┌─ Excerpted text

WHAT IT MEANS AND WHY IT'S IMPORTANT — “The true ambassadors for the brand.” That’s how Walgreens president and CEO Greg Wasson now describes the company’s 244,000 employees.
(THE NEWS: Walgreens names chief customer experience officer, promotes three executives. For the full story, click here)
It shows the evolution of attitudes toward the people who are closest to the millions of customers who walk into one of Walgreens’ 7,655 drug stores or one of its health clinics or professional pharmacies every day. And it reflects the increasing investment the company is making to improve the retail environment in those stores.
It’s never been easy to create a fun, exciting and fresh shopping experience for customers in the confines of a neighborhood drug store. The palette is limited, both by the relatively small size of the selling floor and by the tight restrictions imposed by pharmacy, health and wellness, and convenience merchandising itself. The question has always been, “how do you create an experiential retail environment in a drug store?”
Walgreens has been out to do just that, through a massive transformation process now more than two years along. And on Jan. 17, it took the overhaul of its marketing, merchandising and customer loyalty-building strategy to the next level with the announcement that it had hired its first “chief customer experience officer,” United Airlines veteran Graham Atkinson.
The induction of an airline executive would seem a strange choice for any drug chain, let alone the nation’s top pharmacy retailer. But Atkinson, who was president of United’s Mileage Plus loyalty program, knows something about winning the hearts, minds and repeat business of customers. Announcing the move, Walgreens noted that Atkinson had been in charge of “one of the world’s leading customer loyalty programs with more than 50 million members.”

└─

Work instruction 1> According to the Walgreens article, who did the company hire as its first chief customer experience officer?
Work instruction 2> Quote everything in the Walgreens article from "Walgreens has been" down to "veteran Graham Atkinson.".

┌─ Data shown

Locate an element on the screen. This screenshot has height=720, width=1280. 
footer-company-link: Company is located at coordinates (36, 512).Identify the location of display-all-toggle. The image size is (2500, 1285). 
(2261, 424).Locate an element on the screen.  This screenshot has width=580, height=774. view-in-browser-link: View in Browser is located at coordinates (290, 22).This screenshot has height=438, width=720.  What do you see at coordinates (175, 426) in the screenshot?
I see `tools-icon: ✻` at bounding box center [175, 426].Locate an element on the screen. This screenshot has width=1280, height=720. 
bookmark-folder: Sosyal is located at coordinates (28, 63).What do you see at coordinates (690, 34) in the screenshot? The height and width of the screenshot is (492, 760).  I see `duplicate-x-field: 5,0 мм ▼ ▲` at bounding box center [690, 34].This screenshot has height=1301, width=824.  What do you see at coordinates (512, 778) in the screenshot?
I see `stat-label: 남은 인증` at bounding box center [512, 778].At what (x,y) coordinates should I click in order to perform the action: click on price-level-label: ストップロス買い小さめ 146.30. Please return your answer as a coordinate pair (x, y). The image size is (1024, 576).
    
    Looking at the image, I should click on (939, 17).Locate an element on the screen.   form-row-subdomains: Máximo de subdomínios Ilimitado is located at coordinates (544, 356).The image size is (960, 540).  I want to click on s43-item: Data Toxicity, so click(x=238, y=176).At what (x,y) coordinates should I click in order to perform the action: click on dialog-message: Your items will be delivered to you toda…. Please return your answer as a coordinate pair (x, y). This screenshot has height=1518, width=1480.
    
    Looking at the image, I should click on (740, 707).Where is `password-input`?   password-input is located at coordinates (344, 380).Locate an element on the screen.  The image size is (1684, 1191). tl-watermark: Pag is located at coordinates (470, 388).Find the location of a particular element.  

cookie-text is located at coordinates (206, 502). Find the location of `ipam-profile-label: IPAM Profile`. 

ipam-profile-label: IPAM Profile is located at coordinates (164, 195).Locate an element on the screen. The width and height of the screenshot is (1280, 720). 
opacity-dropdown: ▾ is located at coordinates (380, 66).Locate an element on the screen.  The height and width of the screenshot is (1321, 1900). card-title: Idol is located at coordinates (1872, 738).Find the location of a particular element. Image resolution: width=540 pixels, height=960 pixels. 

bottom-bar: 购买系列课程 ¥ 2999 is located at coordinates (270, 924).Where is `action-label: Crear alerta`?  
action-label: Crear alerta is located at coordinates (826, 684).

└─

Response box 1> Graham Atkinson, a United Airlines veteran.

Response box 2>
Walgreens has been out to do just that, through a massive transformation process now more than two years along. And on Jan. 17, it took the overhaul of its marketing, merchandising and customer loyalty-building strategy to the next level with the announcement that it had hired its first “chief customer experience officer,” United Airlines veteran Graham Atkinson.